Runne- If you go unbuffered, you should note that ketone and epoxide have boiling points that are close together. You will see a change from a more yellow color to a slightly more green tinted more "see through" type of liquid which is ketone. OR, you may not. Bees seem to have different experiences with the actual color of the final ketone.

I do not consider myself an expert on the subject. Other comments/changes/corrections would be more than welcome.

Runne
Title: Runne - You should try and go for the epoxide.
Post by: abuse on October 09, 2003, 06:42:00 PM
Runne - You should try and go for the epoxide. SWIM's yields almost doubled when even 1/2 the recommending amount of bicarb is added. He usually adds enough bicarb to make the solution a steady PH 5 to 6 or in the beginning of the reaction. He also finds that as the hours go by the reaction goes more acidic - he has not attempted to continue to add buffer

You're saying to add NaHCO3 (sodium bicarbonate) until the ph is 5 or 6 before or after the reaction?
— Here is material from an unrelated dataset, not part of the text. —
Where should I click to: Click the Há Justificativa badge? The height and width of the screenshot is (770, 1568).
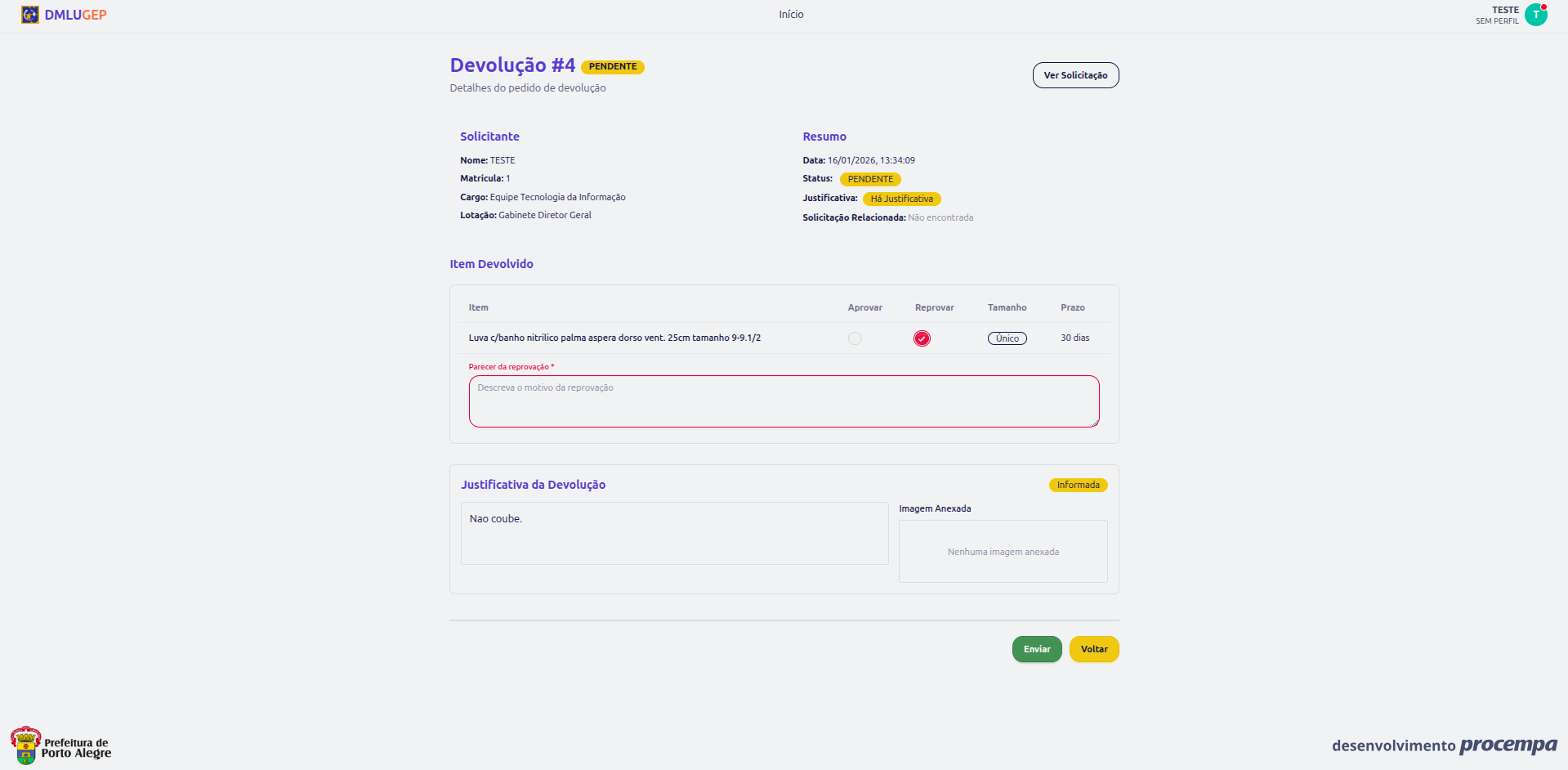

Your wording and placement of comments got me a bit confused :-)

thanks
Title: Ok, I took a closer look at Chromic's write-up
Post by: abuse on October 09, 2003, 07:31:00 PM
Ok, I took a closer look at Chromic's write-up and there is a comment made by "Vibrating Lights" about half way into the document. The following is mentioned which is inline with your comments...
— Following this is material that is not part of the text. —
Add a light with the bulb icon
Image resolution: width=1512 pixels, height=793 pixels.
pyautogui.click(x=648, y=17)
Using the 85% Oxone mix and adding the amount of bicarbonate that Chromic suggest brings the pH too high and renders the epoxidation capabilities of the oxone useless. Swim knows because he had the same problems, then he saw at the Oxone technical information site that pool treatments are usually premixed with 10% Na2CO3/K2CO3. There was no color to the aqueous layers in his dreams until this was realized.

So it seems that less sodium bicarbonate is preferred, otherwise, the ph gets too high. So, the question is How much bicarbonate is enough? According to what you mentioned, you only used half the specified amount to what Chromic recommended. It worked for you, right?
Title: %
Post by: abolt on October 09, 2003, 07:37:00 PM
What is the strength of your oxone?

Title: I don't have any Oxone, but SWIM visited a...
Post by: abuse on October 09, 2003, 08:01:00 PM
I don't have any Oxone, but SWIM visited a pool supply store several weeks ago and read the label on a bag of Spa-Shock and it read only "Contains potassium monopersulfate"
Title: P.H.
Post by: abolt on October 09, 2003, 08:15:00 PM
Dissolve a little in some water and test the P.H.
If it measures neutral then don't add the bicarb, if it appears acidic to P.H. then add the bicarb.

Title: oxone strength / bicarb
Post by: runne on October 10, 2003, 05:57:00 AM
SWIM has never seem buffered oxone stuff around where he is. He adjusts PH to 5 to 6 at beginning of the reaction (while stirring). Your oxone may be quite different. I don't think the messages I wrote contain NEW information - just collected from bees such as VibratingLights and Chromic  etc.

NOTE: I would note attempt the buffered route without PH Paper on hand. it's cheap, and will take the uncertainty out of the reaction.
Title: Ok, so the ph is definitely adjusted before...
Post by: abuse on October 10, 2003, 08:41:00 PM
Ok, so the ph is definitely adjusted before the reaction. As the reaction runs, does it get more acidic or basic?
Title: Acidic
Post by: Sifty on October 13, 2003, 12:40:00 AM

He also finds that as the hours go by the reaction goes more acidic - he has not attempted to continue to add buffer. Any bees tried to maintain a PH of 5 to 6 to avoid excess acidity?